Traders also said prices were supported by the amount of gas exported from Canada to the U.S. remaining low due to wildfires in Alberta and other western provinces.
The amount of U.S. power generated by wind this week was on track to drop to just 7% of the total versus a recent high of 17% during the week ended April 21, according to federal energy data.
That means power generators have had to burn more gas to produce electricity, and there will be less of the fuel available to go into storage.
The amount of power generated by gas was on track to hit 43% this week, up from a recent low of just 37% during the windy week ended April 21.
Front-month gas futures for June delivery on the New York Mercantile Exchange were up 7.1 cents, or 2.7%, at $2.663 per million British thermal units (mmBtu) at 9:35 a.m. EDT (1335 GMT), putting the contract on track for its highest close since March 7.
That pushed the front-month over its 100-day moving average, which has been a key level of technical resistance, for the first time since late November.
It also kept the contract in technically overbought territory with a relative strength index (RSI) of more than 70 for a second day in a row for the first time since July 2022.
For the week, the front-month was up about 17% after rising about 6% last week. This week’s gain would be the contract’s biggest weekly percentage increase since early March, when it soared about 23%.
But all gas prices were not up. In the spot market, mild weather and ample hydropower in the U.S. West pressured next-day gas for Friday at the PG&E Citygate in Northern California to $3.62 per mmBtu, its lowest since April 2021.
Over the past couple of weeks the average amount of gas flowing from Canada to the U.S. has averaged just 7.1 billion cubic feet per day (bcfd) as wildfires in Alberta and other western provinces caused some producers to shut oil and gas output, according to data provider Refinitiv.
That is well below the 8.4-bcfd average amount of gas exported from Canada to the U.S. since the start of the year and 2022’s average of 9.0 bcfd. About 8% of the gas consumed in or exported from the U.S. comes from Canada.
On a daily basis, Canadian gas exports were on track to rise to 7.3 bcfd on Friday, up from a 25-month low of 6.4 bcfd on Wednesday.
In the U.S. meanwhile, Refinitiv said average gas output in the Lower 48 states has held at 101.4 bcfd so far in May, matching April’s monthly record.
Meteorologists projected the weather in the U.S. Lower 48 states would remain mostly near normal through June 3.
Refinitiv forecast U.S. gas demand, including exports, would slide from 93.0 bcfd this week to 89.4 bcfd next week before rising to 90.7 bcfd in two weeks.
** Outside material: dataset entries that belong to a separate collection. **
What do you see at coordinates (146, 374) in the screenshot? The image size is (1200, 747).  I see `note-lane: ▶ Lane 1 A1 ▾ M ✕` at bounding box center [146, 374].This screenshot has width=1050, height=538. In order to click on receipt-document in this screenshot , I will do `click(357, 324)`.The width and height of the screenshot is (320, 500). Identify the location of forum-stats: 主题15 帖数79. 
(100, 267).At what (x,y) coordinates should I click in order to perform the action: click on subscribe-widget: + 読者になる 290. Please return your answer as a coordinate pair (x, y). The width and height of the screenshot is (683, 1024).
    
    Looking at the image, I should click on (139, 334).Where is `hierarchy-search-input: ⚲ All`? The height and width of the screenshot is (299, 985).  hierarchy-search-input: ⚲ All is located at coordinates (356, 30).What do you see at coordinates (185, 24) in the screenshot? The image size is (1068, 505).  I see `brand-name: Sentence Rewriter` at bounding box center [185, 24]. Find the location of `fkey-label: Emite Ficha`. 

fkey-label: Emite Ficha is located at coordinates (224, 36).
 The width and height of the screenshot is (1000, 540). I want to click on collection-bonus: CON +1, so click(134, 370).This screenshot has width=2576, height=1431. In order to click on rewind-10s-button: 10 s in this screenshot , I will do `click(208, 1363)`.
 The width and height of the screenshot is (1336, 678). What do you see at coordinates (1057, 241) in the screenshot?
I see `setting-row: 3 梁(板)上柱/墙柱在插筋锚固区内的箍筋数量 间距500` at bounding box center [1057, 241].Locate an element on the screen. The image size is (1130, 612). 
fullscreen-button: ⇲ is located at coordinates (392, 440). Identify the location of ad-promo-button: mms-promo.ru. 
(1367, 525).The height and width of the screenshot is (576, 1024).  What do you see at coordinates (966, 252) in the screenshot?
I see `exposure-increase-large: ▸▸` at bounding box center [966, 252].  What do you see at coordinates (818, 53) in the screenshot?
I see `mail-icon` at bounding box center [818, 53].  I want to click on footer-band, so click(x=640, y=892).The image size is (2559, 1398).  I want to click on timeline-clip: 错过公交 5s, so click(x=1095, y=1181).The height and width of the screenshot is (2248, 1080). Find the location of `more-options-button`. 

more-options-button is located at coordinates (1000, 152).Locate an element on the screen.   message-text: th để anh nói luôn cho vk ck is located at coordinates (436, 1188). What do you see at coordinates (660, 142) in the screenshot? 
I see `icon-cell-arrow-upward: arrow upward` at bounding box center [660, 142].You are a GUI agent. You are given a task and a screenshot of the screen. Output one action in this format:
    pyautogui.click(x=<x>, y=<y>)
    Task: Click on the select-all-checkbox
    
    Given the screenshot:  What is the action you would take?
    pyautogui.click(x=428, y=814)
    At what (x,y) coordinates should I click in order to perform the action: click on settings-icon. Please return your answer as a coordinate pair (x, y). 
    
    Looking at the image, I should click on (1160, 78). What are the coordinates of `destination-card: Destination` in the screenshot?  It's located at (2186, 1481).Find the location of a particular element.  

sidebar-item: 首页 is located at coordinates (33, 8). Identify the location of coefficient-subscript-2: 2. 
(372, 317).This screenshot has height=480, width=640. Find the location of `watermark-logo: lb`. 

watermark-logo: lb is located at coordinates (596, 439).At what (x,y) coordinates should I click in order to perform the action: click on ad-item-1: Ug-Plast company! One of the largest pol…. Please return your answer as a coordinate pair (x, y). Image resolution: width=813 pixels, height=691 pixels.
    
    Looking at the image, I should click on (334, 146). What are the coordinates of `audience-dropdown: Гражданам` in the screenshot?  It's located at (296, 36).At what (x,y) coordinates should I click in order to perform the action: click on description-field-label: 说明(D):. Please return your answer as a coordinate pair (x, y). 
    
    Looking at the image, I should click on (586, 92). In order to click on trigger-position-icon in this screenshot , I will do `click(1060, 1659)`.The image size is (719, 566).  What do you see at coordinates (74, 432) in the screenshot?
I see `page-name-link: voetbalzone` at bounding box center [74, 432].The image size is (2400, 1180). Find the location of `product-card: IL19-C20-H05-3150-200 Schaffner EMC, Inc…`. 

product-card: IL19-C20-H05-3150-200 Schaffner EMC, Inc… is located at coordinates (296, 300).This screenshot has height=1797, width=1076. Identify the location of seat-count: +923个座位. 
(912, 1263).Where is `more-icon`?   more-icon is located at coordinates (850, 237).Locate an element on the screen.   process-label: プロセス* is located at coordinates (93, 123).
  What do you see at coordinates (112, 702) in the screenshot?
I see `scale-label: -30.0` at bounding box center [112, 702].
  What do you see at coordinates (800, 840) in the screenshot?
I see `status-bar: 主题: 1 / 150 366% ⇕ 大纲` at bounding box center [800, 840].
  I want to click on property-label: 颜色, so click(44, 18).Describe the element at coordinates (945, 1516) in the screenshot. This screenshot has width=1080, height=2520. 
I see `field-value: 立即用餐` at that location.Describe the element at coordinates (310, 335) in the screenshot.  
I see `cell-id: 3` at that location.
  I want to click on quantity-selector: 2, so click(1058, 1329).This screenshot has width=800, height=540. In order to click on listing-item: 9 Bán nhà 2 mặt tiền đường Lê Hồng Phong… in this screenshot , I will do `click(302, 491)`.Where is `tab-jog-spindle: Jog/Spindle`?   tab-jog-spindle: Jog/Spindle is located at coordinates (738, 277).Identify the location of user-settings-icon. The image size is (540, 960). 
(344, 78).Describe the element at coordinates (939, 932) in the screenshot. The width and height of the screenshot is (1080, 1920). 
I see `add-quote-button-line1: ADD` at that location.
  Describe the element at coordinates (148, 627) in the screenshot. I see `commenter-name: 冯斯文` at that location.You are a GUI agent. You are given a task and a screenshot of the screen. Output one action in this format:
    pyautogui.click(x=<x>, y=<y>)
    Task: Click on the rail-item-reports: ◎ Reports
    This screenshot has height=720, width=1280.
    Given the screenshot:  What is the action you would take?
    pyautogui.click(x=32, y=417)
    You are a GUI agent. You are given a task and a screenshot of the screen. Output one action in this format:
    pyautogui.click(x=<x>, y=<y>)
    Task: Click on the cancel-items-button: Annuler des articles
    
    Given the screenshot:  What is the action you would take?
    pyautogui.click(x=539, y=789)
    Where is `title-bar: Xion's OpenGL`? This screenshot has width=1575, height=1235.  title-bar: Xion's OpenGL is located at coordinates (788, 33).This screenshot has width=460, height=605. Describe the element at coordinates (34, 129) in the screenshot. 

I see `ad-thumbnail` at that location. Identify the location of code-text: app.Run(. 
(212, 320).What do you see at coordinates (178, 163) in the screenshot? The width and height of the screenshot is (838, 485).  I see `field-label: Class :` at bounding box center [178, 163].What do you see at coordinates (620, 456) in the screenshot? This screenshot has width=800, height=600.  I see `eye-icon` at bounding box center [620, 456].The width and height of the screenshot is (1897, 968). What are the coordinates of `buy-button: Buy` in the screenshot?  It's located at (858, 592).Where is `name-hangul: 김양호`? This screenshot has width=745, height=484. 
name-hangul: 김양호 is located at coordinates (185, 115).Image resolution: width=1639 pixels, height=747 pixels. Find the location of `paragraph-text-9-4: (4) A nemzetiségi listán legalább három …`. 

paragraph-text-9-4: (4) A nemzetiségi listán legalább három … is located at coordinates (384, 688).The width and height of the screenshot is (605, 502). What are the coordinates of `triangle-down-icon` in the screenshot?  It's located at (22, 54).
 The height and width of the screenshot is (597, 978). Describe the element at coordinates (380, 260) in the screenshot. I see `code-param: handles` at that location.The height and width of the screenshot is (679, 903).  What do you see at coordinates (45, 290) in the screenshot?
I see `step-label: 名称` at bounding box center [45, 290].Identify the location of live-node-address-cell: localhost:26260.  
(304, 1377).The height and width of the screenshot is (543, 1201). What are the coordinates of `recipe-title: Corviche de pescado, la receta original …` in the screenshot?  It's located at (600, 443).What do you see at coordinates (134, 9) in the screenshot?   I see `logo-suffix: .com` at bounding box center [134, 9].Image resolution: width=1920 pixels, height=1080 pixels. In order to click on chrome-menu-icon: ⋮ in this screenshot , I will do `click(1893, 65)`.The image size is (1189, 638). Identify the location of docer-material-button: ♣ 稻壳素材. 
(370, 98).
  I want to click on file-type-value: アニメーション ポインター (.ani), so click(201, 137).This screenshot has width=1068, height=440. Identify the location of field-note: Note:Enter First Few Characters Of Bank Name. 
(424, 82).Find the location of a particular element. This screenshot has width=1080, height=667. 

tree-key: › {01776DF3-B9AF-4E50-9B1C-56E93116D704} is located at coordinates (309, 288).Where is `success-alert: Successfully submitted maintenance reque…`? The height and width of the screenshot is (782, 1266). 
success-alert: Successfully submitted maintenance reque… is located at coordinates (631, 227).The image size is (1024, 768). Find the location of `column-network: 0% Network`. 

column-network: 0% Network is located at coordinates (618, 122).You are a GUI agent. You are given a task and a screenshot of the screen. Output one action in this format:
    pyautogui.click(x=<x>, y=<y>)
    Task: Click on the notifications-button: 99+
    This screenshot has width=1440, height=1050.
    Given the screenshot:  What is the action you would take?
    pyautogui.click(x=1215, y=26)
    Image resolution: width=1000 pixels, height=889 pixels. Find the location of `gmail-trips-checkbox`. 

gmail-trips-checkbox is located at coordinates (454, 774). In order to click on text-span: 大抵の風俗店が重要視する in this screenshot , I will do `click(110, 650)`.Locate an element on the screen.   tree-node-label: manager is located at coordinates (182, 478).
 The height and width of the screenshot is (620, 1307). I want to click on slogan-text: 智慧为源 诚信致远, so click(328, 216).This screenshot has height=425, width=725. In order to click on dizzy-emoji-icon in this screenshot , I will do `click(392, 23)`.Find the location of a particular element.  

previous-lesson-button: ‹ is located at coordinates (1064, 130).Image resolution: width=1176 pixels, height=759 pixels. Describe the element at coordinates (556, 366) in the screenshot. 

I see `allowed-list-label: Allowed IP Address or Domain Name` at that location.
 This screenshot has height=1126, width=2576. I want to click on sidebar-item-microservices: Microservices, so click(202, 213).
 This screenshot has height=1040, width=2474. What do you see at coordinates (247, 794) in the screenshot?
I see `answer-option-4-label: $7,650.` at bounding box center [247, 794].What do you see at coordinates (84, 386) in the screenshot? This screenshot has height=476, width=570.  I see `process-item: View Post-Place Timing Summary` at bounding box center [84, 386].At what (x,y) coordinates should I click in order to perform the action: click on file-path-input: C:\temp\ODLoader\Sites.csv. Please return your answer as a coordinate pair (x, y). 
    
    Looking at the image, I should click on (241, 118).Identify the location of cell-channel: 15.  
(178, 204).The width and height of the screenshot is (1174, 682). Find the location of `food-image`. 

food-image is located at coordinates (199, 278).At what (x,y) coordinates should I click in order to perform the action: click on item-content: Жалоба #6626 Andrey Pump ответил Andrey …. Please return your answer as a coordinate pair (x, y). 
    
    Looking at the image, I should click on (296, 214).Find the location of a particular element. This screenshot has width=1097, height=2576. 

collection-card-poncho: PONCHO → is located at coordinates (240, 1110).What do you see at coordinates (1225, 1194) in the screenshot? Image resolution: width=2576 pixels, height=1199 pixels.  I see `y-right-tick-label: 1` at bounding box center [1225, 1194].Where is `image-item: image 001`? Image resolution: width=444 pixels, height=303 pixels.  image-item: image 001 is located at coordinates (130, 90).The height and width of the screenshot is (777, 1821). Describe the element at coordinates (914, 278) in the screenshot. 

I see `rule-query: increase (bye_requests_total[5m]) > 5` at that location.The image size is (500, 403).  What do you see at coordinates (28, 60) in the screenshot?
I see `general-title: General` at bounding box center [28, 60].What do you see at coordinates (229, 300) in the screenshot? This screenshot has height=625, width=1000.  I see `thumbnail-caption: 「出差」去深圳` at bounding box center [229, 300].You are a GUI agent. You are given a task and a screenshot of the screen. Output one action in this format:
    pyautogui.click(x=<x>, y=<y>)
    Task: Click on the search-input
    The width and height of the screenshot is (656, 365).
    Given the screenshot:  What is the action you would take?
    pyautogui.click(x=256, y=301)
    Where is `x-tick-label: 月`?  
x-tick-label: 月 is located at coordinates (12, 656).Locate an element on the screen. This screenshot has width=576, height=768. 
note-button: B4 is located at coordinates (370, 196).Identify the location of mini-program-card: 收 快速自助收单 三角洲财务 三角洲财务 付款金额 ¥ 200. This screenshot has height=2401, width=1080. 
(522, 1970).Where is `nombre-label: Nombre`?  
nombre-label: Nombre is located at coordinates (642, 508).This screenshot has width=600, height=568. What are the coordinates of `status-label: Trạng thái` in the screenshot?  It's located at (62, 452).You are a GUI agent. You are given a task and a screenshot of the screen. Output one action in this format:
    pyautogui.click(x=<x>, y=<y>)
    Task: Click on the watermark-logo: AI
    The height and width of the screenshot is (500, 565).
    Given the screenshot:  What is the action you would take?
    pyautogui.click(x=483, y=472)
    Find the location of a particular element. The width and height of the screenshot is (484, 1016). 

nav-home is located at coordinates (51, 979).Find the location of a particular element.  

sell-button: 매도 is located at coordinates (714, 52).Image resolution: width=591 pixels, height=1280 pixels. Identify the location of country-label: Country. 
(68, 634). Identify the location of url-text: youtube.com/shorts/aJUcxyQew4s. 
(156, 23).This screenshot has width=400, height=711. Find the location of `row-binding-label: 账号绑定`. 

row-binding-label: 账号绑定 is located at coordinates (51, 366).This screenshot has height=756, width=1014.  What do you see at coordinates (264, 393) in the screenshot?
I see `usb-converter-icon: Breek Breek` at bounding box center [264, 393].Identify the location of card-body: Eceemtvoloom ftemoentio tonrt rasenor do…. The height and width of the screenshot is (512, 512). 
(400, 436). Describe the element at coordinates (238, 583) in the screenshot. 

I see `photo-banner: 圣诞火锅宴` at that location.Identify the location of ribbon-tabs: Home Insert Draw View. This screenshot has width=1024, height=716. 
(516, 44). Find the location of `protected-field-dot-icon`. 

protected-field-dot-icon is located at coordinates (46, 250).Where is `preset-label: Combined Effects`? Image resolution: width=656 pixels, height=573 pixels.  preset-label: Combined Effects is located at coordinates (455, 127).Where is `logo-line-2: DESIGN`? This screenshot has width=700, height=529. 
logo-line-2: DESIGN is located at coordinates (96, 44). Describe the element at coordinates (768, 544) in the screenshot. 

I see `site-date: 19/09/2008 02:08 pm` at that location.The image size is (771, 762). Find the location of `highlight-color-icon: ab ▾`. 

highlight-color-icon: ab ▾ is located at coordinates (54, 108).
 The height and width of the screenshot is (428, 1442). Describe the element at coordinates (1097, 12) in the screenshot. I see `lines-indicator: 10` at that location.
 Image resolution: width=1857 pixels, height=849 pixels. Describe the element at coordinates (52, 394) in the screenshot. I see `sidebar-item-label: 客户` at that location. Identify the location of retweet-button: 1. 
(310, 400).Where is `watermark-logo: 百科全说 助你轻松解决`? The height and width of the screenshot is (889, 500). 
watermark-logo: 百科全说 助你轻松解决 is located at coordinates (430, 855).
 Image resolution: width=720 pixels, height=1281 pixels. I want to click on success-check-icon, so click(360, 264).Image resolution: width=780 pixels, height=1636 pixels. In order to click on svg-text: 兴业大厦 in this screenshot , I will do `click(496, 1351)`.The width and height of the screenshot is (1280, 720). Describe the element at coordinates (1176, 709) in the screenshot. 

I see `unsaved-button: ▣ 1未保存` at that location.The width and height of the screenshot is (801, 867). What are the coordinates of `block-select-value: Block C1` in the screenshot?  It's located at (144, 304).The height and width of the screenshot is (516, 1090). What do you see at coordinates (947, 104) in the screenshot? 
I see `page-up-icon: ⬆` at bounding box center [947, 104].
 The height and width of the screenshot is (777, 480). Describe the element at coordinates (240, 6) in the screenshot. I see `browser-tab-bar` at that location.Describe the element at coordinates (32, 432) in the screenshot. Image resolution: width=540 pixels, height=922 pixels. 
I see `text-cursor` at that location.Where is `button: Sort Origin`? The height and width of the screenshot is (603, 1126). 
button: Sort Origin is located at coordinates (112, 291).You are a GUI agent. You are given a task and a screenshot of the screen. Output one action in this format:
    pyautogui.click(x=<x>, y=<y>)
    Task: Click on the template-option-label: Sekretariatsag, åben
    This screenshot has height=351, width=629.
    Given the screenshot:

The forecasts for this week and next were similar to Refinitiv’s outlook on Thursday.
Gas flows to the seven big U.S. LNG export plants have fallen from a record 14.0 bcfd in April to an average of 12.9 bcfd so far in May due to maintenance work at several plants, including Cameron LNG in Louisiana and Cheniere Energy Inc’s Sabine Pass in Louisiana.
Last month’s record flows were higher than the 13.8 bcfd of gas the seven plants can turn into LNG since the facilities also use some of the fuel to power their equipment.